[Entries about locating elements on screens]
↓

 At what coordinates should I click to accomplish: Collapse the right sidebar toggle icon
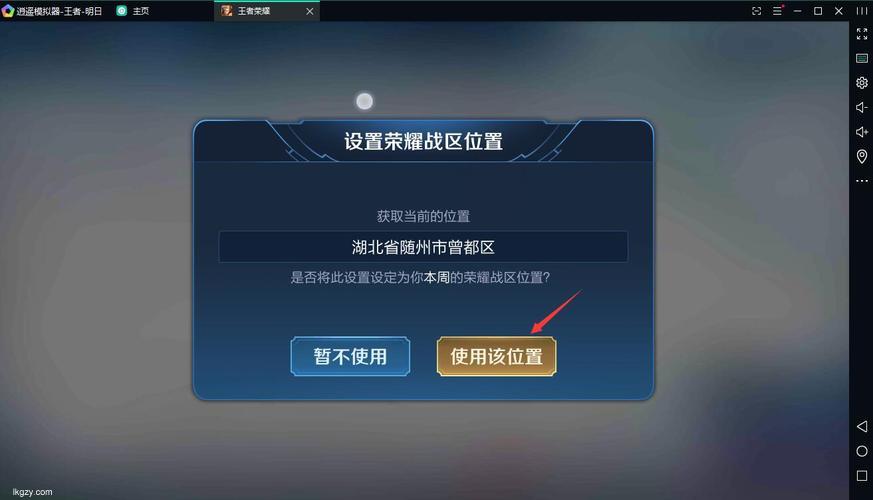pyautogui.click(x=862, y=11)
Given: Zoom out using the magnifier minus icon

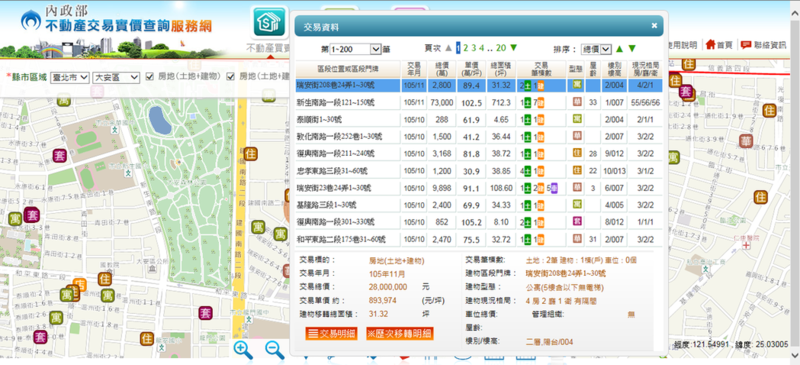Looking at the screenshot, I should 274,350.
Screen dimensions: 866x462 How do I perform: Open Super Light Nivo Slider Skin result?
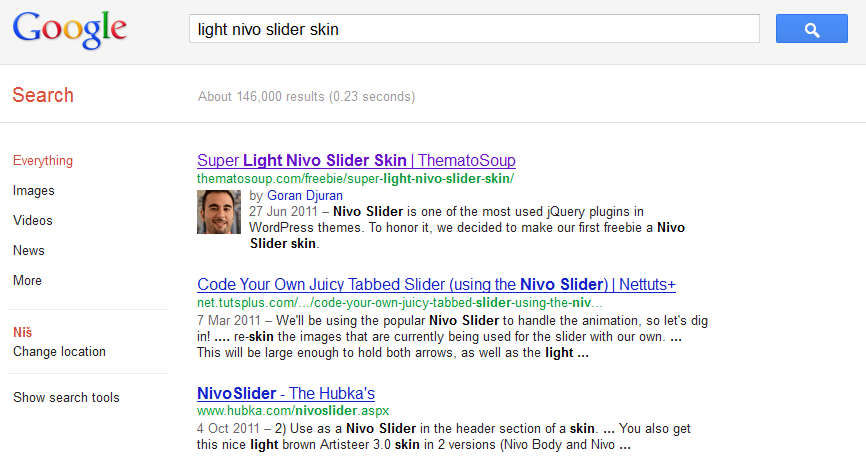coord(356,161)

↑

### YOUR OBJECTIVE:
Can you write out all the entries again with each "icon" swapped for "button" and everything else unchanged, leaving the pictures out?

### RESULT OF THIS EXERCISE:
 At what coordinates should I click to accomplish: Collapse the right sidebar toggle button
pyautogui.click(x=862, y=11)
Given: Zoom out using the magnifier minus button

Looking at the screenshot, I should 274,350.
Screen dimensions: 866x462 How do I perform: Open Super Light Nivo Slider Skin result?
coord(356,161)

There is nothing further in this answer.